By Aref Mohammed and Ahmed Rasheed
BAGHDAD (Reuters) – Oil major BP is expected to spend up to $25 billion over the lifetime of a project to redevelop four Kirkuk oil and gas fields, a senior Iraqi oil official told Reuters, as Baghdad seeks to win back foreign investment.
Provided the deal is signed, which the official said could be over the coming weeks, it would mark a breakthrough for Iraq, where output has been constrained by years of war, corruption and sectarian tensions.
Even so it is the second-largest oil producer in the Organization of the Petroleum Exporting Countries (OPEC), behind only Saudi Arabia.

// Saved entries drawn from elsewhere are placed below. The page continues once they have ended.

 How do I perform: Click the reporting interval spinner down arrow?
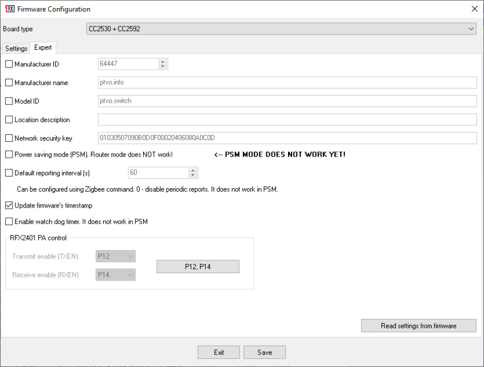pyautogui.click(x=192, y=175)
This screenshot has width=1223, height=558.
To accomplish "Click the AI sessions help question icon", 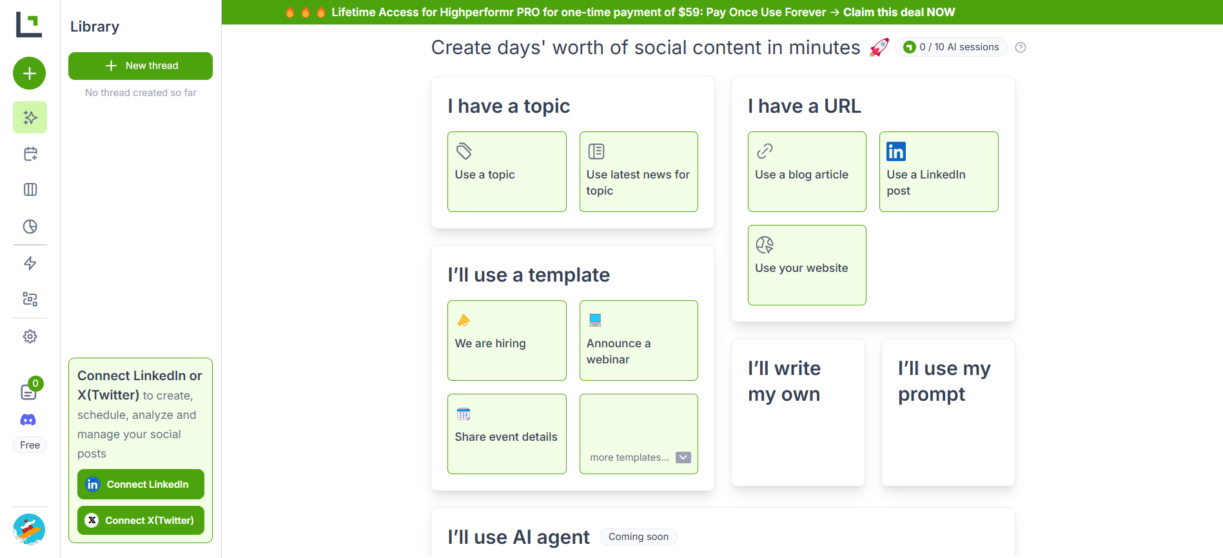I will (x=1021, y=47).

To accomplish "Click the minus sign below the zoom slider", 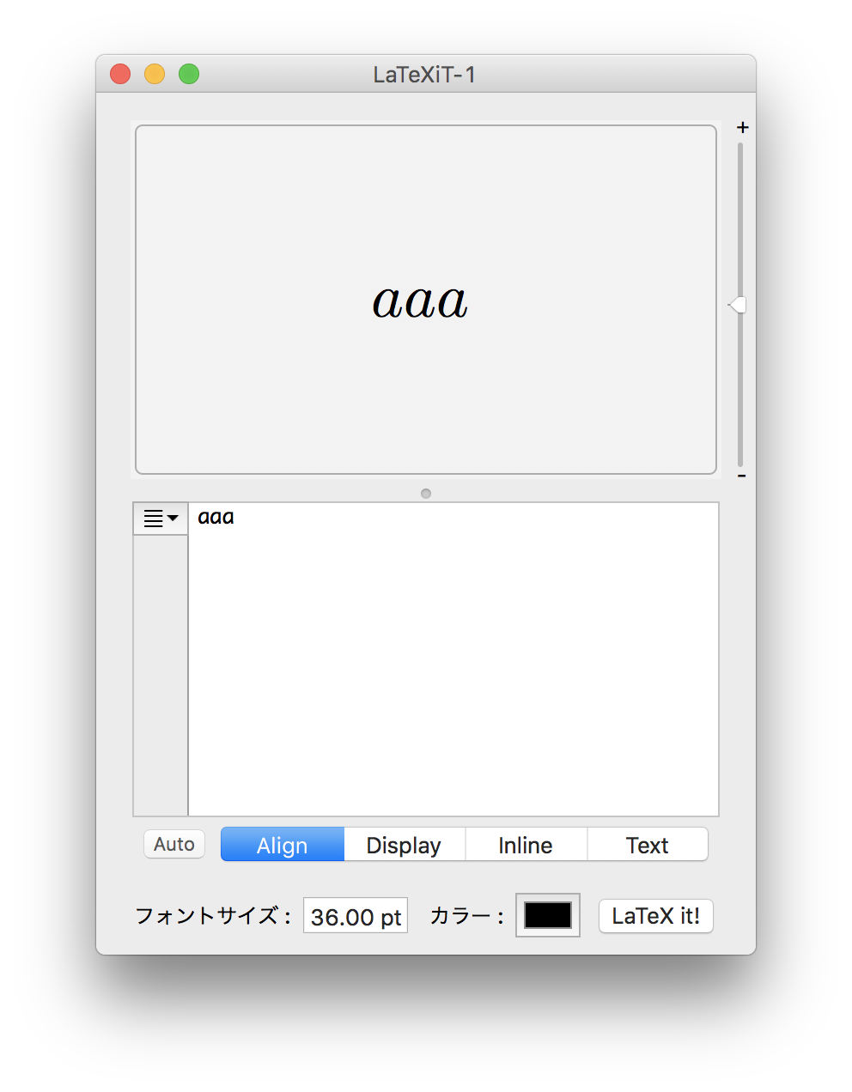I will [x=742, y=476].
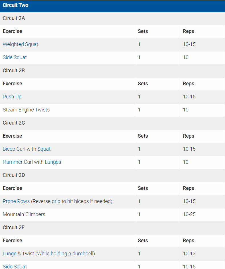Click the Lunges link beside Hammer Curl
This screenshot has width=225, height=269.
pyautogui.click(x=53, y=162)
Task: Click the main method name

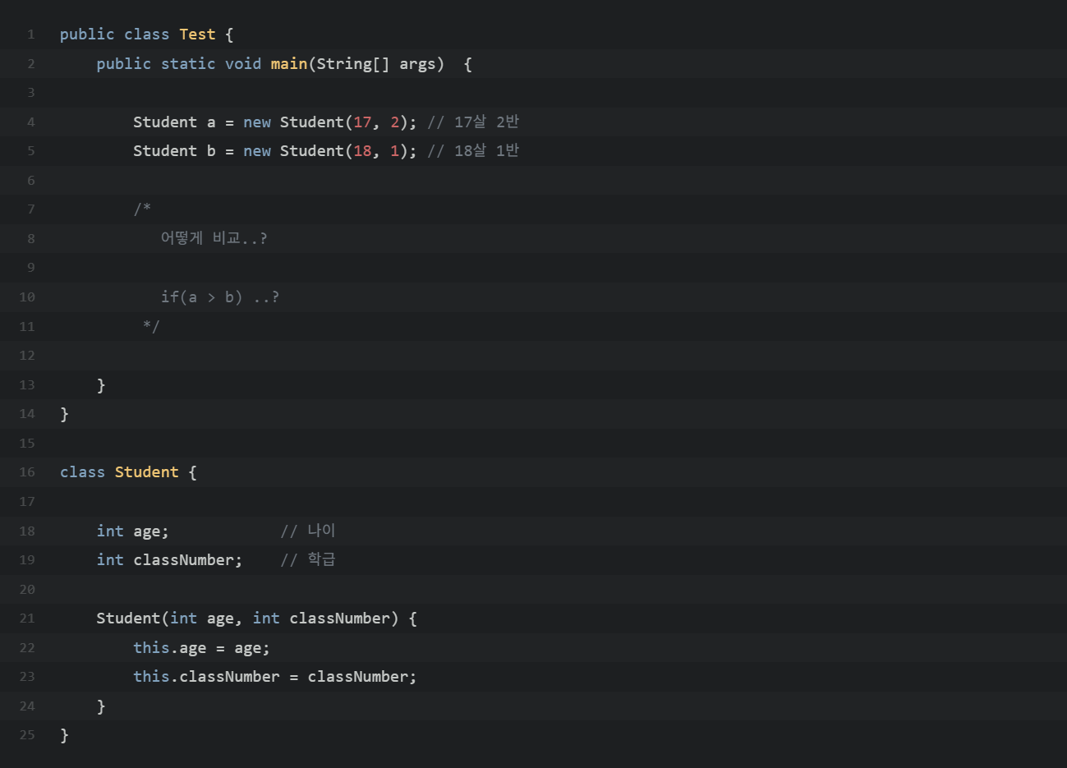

The senior official with direct knowledge of the issue said BP would invest between $20 billion and $25 billion over a profit-sharing agreement that would last more than 25 years.
BP did not immediately respond to a request for comment on the size of the deal, which has not previously been made public.
The Iraqi official requested anonymity because he was not authorised to speak publicly on the issue.
The prospective BP agreement would be the second major deal between Iraq and an international oil company in as many years after an agreement in Basra with TotalEnergies, valued at around $27 billion.
IRAQ’S DOMESTIC NEEDS
The BP deal is focused on rehabilitating facilities in four oilfields and developing natural gas to support Iraq’s domestic energy needs.
The official said technical and economic negotiations were progressing well and final contracts could be signed in the first half of February and possibly by the end of this week.
Under the terms of the contract, BP would boost crude production capacity from the four oilfields in Kirkuk by 150,000 barrels per day (bpd) to raise total capacity to at least 450,000 bpd in 2-3 years, the official said.
That compares with current capacity of 300,000 bpd, according to three officials from the state-run North Oil Company (NOC).
Under the profit-sharing model being discussed, the senior oil official said BP would be able to recover costs and start making profits once it has increased output beyond current levels.
BP has deep knowledge of the Kirkuk fields.
It was a member of the consortium of companies that discovered oil in Kirkuk in the 1920s and has estimated the area holds about 9 billion barrels of recoverable oil.
The oil major and the Iraqi oil ministry signed in 2013 a letter of intent to study developing Kirkuk but that deal was put on hold in 2014 when the Iraqi military collapsed in the face of Islamic State’s advance in northern and western Iraq, allowing the Kurdish Regional Government (KRG) to take control of the Kirkuk region.
Baghdad regained full control of the deposit from the KRG in 2017 after a failed Kurdish independence referendum.
BP then resumed its studies on the field, but in late 2019 it pulled out of the oilfield after its 2013 service contract expired with no agreement on the field’s expansion.
BP holds a 50% stake in a joint venture operating the giant Rumaila oilfield in the south of the country, where it has been operating for a century.